Consider the logistics. Ebola is a haemorrhagic fever with a high R0 in the absence of stringent control measures. A drop in official tallies often masks a shift to underreporting, particularly in regions where health infrastructure is a patchwork of NGO outposts and crumbling state facilities. In the Democratic Republic of the Congo, we saw this pattern before: cases vanish from surveillance radars only to resurface in new, unprepared populations. The virus does not negotiate; it exploits gaps in coverage.
UK experts are sounding notes of caution that ring like early warning sirens. The British government’s Overseas Development Institute has flagged that the true burden may be hidden in communities distrustful of government interventions or where contact tracing has been compromised by insecurity. This is a failure of intelligence collection at the primary node. We cannot defeat what we cannot see.

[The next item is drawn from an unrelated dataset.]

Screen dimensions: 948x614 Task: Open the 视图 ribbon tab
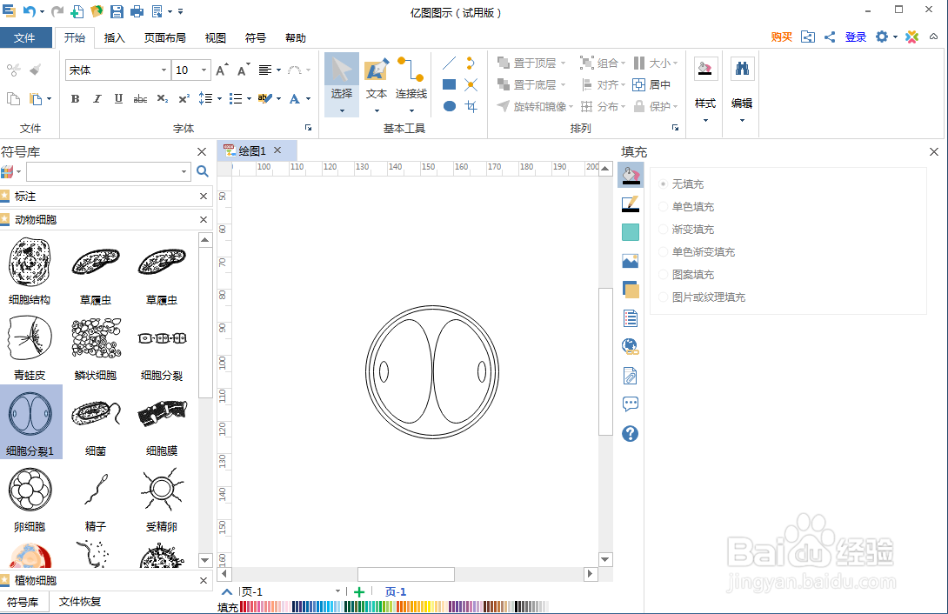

From a cyber warfare perspective, the digital infrastructure supporting outbreak reporting is itself a vector. Hostile state actors could disrupt data flows to create a false sense of security, or worse, amplify disinformation about vaccines and treatment centres to fuel community resistance. The same playbook used in the Sahel against polio eradication campaigns. Information operations are the new front line of biodefence.
Military readiness in the UK’s biological defence forces, namely the Defence Science and Technology Laboratory at Porton Down, must be heightened. The Ebola Zaire strain used in past outbreaks is not the same as the Sudan strain now circulating in Uganda. Vaccine stockpiles may be mismatched. Logistics chains for protective equipment and rapid diagnostic units need stress-testing against the scenario of a hidden cluster emerging in a major transit hub like Kampala or Nairobi. One undetected case on a flight to Heathrow changes the threat calculus entirely.

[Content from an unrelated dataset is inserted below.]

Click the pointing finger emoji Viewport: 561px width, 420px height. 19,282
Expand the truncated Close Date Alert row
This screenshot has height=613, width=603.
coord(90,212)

The UK Health Security Agency’s risk assessment currently stands at ‘low’ for the UK public. But strategic risk is not static. It is a function of probability and consequence. The probability may be low, but the consequence is catastrophic. We must focus on the latter.
I urge the Cabinet Office to treat this not as a public health story, but as a stability operation in a high-consequence environment. Reinforce surveillance in Ugandan border regions. Increase funding for genomic sequencing to identify new variants early. And for God’s sake, secure the data pipelines. The next outbreak may not announce itself with falling numbers. It will announce itself with silence.